(Available data Opens)
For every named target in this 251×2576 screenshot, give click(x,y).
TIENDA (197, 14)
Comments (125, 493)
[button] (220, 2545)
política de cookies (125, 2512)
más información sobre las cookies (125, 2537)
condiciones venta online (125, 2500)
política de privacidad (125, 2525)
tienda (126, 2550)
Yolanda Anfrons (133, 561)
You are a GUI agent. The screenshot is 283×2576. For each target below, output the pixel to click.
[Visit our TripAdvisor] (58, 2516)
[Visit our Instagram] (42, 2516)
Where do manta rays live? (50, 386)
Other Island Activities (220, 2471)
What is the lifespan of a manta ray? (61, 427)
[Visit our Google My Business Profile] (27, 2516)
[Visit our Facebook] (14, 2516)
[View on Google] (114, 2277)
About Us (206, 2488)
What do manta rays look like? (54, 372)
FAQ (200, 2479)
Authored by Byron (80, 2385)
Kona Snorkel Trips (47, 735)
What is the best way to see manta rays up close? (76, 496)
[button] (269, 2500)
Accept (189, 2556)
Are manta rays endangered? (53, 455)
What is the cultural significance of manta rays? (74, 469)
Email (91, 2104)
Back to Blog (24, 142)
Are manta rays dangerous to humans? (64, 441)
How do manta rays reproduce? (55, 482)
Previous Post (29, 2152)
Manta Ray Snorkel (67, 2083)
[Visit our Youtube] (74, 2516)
(Available data Closes)
## Exercise
Check each line of the entries for "click" and copy those that have it.

## Problem solution
For every named target in this 251×2576 screenshot, give click(x,y).
You are a GUI agent. The screenshot is 283×2576. For each target below, output the pixel to click.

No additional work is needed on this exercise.